- **What is required**
When you reach the line that contains "Hostal (586, 62)" in the data below, start reproducing lines exactly, and stop after the line that contains "Loving to Learn".

- **Given records**
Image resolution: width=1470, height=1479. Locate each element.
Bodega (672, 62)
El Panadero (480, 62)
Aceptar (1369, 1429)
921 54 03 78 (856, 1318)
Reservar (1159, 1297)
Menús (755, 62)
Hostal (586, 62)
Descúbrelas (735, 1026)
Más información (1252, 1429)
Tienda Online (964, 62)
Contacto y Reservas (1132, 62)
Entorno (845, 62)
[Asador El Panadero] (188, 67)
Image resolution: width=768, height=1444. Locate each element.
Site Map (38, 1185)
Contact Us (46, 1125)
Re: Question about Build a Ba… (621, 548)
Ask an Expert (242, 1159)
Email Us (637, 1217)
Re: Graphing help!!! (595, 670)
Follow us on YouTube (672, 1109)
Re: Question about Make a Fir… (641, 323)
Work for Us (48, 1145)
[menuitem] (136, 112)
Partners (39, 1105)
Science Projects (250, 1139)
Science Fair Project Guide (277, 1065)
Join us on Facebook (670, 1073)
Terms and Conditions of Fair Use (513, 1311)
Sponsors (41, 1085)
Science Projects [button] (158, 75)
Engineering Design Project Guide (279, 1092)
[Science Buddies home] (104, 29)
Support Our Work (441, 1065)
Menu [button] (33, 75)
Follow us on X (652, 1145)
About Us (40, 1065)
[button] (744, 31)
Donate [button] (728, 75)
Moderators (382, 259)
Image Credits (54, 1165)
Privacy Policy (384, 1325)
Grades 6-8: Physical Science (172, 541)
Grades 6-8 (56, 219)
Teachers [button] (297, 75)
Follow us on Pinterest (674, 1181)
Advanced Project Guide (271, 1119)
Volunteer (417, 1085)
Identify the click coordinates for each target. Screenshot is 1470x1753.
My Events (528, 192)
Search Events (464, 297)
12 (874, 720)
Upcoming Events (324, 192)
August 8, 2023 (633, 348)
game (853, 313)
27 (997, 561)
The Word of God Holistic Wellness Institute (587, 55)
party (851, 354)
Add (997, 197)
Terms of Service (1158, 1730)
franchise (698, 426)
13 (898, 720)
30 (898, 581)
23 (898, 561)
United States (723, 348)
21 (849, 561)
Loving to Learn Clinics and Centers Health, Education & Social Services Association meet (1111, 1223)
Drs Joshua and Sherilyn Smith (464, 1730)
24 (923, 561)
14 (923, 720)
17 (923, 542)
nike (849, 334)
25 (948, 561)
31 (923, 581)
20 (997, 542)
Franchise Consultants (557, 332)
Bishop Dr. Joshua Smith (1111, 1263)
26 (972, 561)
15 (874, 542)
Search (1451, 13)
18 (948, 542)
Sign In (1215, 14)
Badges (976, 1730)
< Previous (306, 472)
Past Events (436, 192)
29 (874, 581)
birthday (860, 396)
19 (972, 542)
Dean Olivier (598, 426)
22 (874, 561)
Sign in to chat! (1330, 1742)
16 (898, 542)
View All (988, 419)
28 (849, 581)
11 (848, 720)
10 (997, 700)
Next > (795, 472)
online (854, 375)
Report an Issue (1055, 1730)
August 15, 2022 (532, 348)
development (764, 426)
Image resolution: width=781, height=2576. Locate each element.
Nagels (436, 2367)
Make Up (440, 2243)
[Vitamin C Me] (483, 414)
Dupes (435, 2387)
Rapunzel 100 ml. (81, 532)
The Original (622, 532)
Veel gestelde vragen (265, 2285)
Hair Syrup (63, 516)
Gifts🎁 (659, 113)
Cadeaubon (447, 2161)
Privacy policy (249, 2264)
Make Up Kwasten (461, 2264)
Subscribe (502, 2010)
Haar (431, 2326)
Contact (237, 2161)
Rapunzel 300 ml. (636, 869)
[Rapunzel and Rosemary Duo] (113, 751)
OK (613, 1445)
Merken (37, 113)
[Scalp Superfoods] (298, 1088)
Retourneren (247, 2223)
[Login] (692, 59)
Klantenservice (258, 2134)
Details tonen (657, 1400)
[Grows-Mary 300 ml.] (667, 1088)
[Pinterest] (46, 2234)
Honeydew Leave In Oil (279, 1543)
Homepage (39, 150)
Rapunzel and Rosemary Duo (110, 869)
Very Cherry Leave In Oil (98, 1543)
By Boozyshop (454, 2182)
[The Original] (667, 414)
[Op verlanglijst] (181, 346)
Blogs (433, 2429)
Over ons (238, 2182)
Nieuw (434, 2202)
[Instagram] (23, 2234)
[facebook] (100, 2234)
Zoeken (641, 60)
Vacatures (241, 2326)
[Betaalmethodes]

- **Answer to this task**
Hostal (586, 62)
Descúbrelas (735, 1026)
Más información (1252, 1429)
Tienda Online (964, 62)
Contacto y Reservas (1132, 62)
Entorno (845, 62)
[Asador El Panadero] (188, 67)
Image resolution: width=768, height=1444. Locate each element.
Site Map (38, 1185)
Contact Us (46, 1125)
Re: Question about Build a Ba… (621, 548)
Ask an Expert (242, 1159)
Email Us (637, 1217)
Re: Graphing help!!! (595, 670)
Follow us on YouTube (672, 1109)
Re: Question about Make a Fir… (641, 323)
Work for Us (48, 1145)
[menuitem] (136, 112)
Partners (39, 1105)
Science Projects (250, 1139)
Science Fair Project Guide (277, 1065)
Join us on Facebook (670, 1073)
Terms and Conditions of Fair Use (513, 1311)
Sponsors (41, 1085)
Science Projects [button] (158, 75)
Engineering Design Project Guide (279, 1092)
[Science Buddies home] (104, 29)
Support Our Work (441, 1065)
Menu [button] (33, 75)
Follow us on X (652, 1145)
About Us (40, 1065)
[button] (744, 31)
Donate [button] (728, 75)
Moderators (382, 259)
Image Credits (54, 1165)
Privacy Policy (384, 1325)
Grades 6-8: Physical Science (172, 541)
Grades 6-8 (56, 219)
Teachers [button] (297, 75)
Follow us on Pinterest (674, 1181)
Advanced Project Guide (271, 1119)
Volunteer (417, 1085)
Identify the click coordinates for each target. Screenshot is 1470x1753.
My Events (528, 192)
Search Events (464, 297)
12 (874, 720)
Upcoming Events (324, 192)
August 8, 2023 (633, 348)
game (853, 313)
27 (997, 561)
The Word of God Holistic Wellness Institute (587, 55)
party (851, 354)
Add (997, 197)
Terms of Service (1158, 1730)
franchise (698, 426)
13 (898, 720)
30 (898, 581)
23 (898, 561)
United States (723, 348)
21 (849, 561)
Loving to Learn Clinics and Centers Health, Education & Social Services Association meet (1111, 1223)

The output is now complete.